Utterly untrue, responded Kainen, the attorney for Carlos de Céspedes. The brothers’ moving the drugs may have been a matter for civil litigation about contractual obligations, but was not criminal. In fact, Roche had never even filed a civil lawsuit against Pharmed.

Kainen suggested in court that Roche may have avoided airing the matter in public because it would reveal that it was “gouging the American public” by charging high prices for drugs.

What’s more, Kainen said the brothers had told him that a Roche national sales manager knew all about the drug diversion.
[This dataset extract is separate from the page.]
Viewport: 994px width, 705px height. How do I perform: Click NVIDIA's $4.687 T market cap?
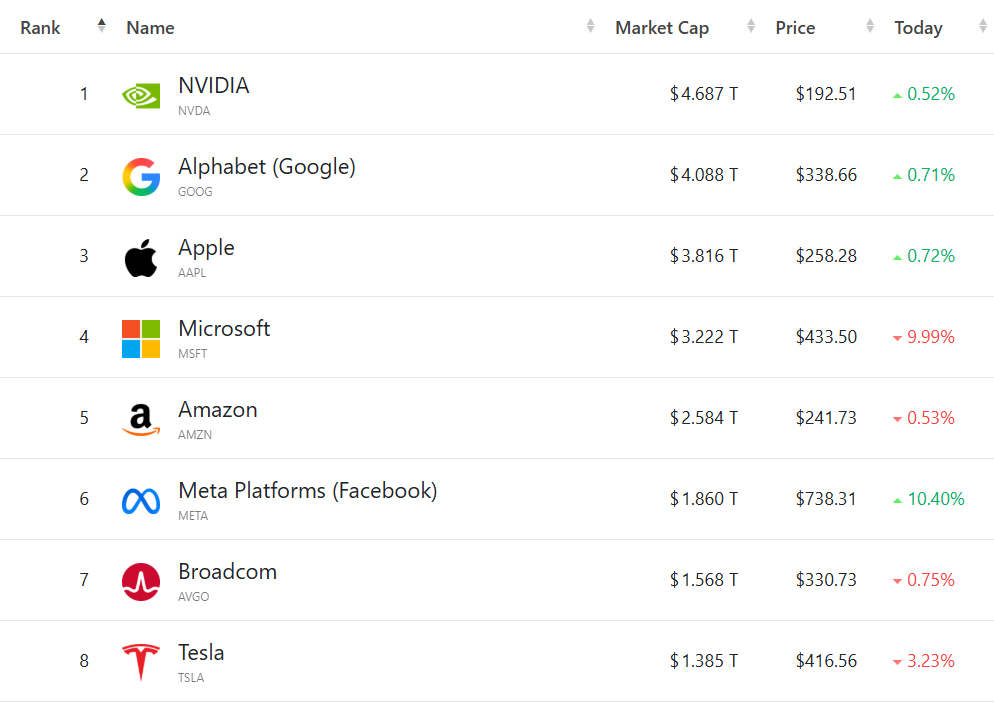click(704, 94)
Roche went along with the scheme because at the end of each month or each quarter it needed to move supplies that were nearing their expiration date, and “Pharmed was always willing to take the product,” the defense attorney said.

The drugs were not out-dated, but major retailers, such as Walgreens, refuse to take drugs near their expiration dates because they don’t want the drugs getting old on their shelves.

It was only after a “corporate culture change” at Roche that the company decided not to permit such contract abuses, the defense attorney told the judge.

Roche’s director of public affairs, Darien E. Wilson, responded in an e-mail: “The defense attorney statements regarding Roche are absolutely and categorically false. It is important to note that Roche cooperated fully with and supported the IRS for several years in its investigation into Pharmed. We also cooperated with the U.S. attorney’s office, providing complete information.”

Ultimately, no criminal charges were filed against the brothers in the Roche drug diversion. In the sentencing hearing, Schlessinger eventually withdrew his statement that Roche had been defrauded, but he continued to maintain that the diverted $30 million had defrauded the minority shareholders out of about $3 million, their share of the profits.

Seitz concluded, “It’s clear a fraud did occur against the minority shareholders,” but it didn’t rise to the level that would have increased the brother’s jail time.

Still, the gray market maneuvering is something that has come up several times before with Pharmed, which collapsed in bankruptcy in October 2007 after losing its contracts with Roche and Johnson & Johnson.

Back in 1987, Wyeth Pharmaceuticals sued the brothers for using shell companies to improperly obtain drug discounts. That case was settled out of court. In 1999, AmerisourceBergen, a large medical supply wholesaler, sued Pharmed, accusing the company of setting up a shell company and warehouse a few miles from its main facility for the purpose of obtaining improper discounts. That case, too, was settled for an undisclosed amount.

The reason for multiple warehouses and deception is that makers of medical supplies often sell their products cheaper to hospitals than to other places.

Sometimes that’s because hospital groups have strong purchasing power and can negotiate better prices. Other times it’s because pharmaceutical companies want patients going home with their brand of drugs, meaning they’re likely to remain on that brand for future prescriptions.

“So there are many different price levels and rules,” said Joe Colonna, a consultant on medical-supply purchasing. “I’d say 95 percent of the industry is honest and trying very hard to do the right thing, but anytime you have lots of fee schedules and lots of rules, some people are going to figure out how to game the system.”

Because of that, some suppliers, such as Johnson & Johnson, have become cautious, providing rebates after a sale, rather than discounts before a sale, when a distributor proves that the goods have gone to a hospital.

In the fraud against Kendall Regional Medical Center, the scheme at first had co-conspirators in the hospital submitting orders to Pharmed only for J&J products — products that the hospital paid for but were never delivered.

Why focus on J&J since the transactions were utterly fictitious? Because Pharmed received rebates from J&J for goods sold to hospitals. Eventually, J&J decided something was wrong. It accused Pharmed of taking $22 million in rebates that it was not entitled to. That case was settled in arbitration. The results are not known.

In the sentencing hearing, Seitz listened to the description about what had gone on with Roche — the dummy corporations and fake warehouses — and sighed that it seemed to be a case of the “winking and nodding that goes on in the capitalistic system these days.”